Are we sure we want "προσαρμοσμένο" and not "προσαρμοζόμενο" or, better yet, "προσαρμόσιμο"? I guess it depends on the context really but if it's not already personalized then we need a word that shows it has the potential to be personalized.


----------



## markesa

You got a good point here Ireney! I think "προσαρμόσιμο" is what it should be. I tried them all and the one that gets understood the best in the context is indeed "προσαρμόσιμο". Thanks a lot!


----------



## Akritas

Εξώφυλλο κατά παραγγελία;


----------



## an-alfabeto

Γεια. 
Εγώ θα το μετέφραζα περιφραστικά και λίγο πιο ελεύθερα: *με την επωνυμία σας στο εξώφυλλο*. 
Επίσης, θα μπορούσες να χρησιμοποιήσεις "με προσωπικό σχεδιασμό εξωφύλλου", το οποίο όμως είναι γενικόλογο, λιγότερο άμεσο και ανακριβές, καθώς μπορεί να περιλαμβάνει και τον εικαστικό σχεδιασμό.


----------



## markesa

Very good input from both of you.
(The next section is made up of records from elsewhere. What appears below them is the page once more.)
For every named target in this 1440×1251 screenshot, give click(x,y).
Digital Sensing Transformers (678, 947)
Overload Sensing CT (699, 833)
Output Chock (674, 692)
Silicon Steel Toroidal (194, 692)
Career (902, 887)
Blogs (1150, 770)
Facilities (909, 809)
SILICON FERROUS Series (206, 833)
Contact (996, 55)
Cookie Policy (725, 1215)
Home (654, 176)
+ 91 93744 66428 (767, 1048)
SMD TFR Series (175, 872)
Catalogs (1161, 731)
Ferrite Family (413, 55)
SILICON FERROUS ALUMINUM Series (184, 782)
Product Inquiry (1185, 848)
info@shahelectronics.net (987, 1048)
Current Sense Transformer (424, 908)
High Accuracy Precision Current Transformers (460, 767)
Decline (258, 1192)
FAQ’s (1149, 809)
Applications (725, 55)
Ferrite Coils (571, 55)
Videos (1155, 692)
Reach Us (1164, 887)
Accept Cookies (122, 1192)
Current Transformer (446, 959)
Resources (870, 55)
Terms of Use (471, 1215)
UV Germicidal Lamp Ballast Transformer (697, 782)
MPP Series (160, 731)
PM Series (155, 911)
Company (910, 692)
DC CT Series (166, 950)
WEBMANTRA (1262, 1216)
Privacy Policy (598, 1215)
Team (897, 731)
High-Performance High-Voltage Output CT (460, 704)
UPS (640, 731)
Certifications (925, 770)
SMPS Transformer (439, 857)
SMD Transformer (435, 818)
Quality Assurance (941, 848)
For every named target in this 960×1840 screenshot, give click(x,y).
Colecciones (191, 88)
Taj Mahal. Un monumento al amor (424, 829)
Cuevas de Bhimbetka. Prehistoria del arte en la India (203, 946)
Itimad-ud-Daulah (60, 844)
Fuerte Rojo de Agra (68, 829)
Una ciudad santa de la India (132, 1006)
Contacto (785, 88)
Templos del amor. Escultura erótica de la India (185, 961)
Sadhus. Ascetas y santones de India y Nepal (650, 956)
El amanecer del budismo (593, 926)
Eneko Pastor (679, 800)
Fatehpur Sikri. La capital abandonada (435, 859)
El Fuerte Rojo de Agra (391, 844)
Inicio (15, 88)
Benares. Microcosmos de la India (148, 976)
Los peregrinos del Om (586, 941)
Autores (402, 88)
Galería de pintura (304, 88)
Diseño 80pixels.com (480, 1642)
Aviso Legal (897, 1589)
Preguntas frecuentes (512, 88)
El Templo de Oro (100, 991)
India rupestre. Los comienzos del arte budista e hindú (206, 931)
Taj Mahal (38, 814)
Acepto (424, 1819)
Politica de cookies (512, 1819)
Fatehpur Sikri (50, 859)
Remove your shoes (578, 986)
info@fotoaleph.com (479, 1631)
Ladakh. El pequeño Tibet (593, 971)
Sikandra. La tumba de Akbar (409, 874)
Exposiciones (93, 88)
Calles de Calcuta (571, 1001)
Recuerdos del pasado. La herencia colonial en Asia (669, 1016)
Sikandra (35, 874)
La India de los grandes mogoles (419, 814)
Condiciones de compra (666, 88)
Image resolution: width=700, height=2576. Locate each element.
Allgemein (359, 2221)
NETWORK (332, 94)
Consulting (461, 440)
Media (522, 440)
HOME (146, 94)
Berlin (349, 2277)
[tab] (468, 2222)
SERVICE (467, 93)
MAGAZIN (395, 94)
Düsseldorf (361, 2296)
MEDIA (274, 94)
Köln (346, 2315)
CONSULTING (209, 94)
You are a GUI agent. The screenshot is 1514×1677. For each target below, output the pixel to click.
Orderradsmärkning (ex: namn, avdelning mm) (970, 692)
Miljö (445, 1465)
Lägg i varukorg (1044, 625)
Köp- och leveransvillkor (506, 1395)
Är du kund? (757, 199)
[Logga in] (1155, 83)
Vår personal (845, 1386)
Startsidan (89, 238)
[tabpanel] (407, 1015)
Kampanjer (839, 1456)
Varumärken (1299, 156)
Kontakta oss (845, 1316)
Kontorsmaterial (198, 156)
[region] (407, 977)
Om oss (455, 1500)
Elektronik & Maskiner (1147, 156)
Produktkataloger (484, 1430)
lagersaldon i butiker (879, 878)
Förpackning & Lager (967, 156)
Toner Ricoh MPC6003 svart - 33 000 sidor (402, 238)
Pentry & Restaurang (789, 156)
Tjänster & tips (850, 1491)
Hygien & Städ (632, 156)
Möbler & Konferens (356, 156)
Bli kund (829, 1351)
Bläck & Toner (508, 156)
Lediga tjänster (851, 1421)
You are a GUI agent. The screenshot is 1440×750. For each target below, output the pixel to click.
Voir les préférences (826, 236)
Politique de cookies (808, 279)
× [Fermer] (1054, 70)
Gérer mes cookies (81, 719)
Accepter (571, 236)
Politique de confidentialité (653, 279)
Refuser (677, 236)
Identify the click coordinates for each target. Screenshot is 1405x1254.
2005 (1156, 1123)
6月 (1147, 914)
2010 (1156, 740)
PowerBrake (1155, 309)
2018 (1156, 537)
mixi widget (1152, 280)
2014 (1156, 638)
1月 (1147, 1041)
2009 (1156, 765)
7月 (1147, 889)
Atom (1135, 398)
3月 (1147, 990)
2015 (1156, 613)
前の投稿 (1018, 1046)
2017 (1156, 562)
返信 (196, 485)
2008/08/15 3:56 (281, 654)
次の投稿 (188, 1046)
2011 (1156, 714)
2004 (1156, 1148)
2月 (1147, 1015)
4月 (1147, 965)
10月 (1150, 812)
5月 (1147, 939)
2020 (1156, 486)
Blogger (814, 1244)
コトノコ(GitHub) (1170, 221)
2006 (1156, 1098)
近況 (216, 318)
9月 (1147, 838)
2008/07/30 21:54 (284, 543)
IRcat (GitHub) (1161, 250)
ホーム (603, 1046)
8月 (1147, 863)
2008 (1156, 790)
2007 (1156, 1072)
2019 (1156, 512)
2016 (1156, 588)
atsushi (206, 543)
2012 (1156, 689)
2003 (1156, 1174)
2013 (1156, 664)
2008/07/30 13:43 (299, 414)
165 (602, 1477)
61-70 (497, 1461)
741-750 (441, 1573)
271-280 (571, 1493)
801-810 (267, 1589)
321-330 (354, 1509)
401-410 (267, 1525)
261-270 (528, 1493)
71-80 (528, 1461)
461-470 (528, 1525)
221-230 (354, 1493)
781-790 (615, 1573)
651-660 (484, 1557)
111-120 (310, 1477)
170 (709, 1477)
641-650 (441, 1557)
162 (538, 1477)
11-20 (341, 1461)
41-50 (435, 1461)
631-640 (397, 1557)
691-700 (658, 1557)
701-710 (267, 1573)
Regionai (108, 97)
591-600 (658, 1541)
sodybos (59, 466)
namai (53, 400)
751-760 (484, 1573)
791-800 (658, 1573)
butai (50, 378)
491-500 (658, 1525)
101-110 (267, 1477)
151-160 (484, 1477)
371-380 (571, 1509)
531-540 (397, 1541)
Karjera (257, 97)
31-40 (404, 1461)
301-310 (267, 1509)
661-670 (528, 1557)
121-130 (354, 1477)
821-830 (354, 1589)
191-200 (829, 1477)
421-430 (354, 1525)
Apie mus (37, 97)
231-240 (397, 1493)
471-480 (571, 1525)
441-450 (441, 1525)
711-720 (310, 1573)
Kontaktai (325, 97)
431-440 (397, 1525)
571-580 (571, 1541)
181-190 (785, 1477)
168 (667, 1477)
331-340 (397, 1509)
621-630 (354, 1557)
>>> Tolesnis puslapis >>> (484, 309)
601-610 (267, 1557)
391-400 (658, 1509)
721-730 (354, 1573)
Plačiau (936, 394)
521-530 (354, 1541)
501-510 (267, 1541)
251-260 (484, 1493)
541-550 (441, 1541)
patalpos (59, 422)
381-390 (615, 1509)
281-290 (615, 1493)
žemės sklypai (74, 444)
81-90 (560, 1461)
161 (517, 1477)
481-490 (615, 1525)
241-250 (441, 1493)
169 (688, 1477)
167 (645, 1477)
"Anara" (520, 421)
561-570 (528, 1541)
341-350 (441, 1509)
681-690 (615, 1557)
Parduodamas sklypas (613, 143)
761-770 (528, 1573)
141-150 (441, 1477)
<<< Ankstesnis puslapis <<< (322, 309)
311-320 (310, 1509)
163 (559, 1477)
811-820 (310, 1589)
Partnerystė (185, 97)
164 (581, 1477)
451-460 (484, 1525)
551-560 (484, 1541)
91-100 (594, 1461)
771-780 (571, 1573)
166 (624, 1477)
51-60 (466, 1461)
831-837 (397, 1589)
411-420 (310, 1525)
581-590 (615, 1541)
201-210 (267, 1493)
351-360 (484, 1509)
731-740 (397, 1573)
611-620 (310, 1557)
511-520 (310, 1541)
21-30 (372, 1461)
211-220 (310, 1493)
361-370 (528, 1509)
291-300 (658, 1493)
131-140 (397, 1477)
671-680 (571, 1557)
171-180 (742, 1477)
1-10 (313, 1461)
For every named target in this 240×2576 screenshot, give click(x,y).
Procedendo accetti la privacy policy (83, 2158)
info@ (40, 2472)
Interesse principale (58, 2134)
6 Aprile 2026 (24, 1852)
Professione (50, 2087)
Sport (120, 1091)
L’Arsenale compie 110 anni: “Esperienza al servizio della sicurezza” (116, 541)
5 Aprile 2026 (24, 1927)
There is actual pictorial footage while this is narrated and as far as what can be on the personalized cover, is anything from a name, to a logo to a picture and any personalized design. I might go with "προσωπικό σχεδιασμό εξώφυλλου κατά παραγγελία", as it is the most inclusive. Thanks a lot.


----------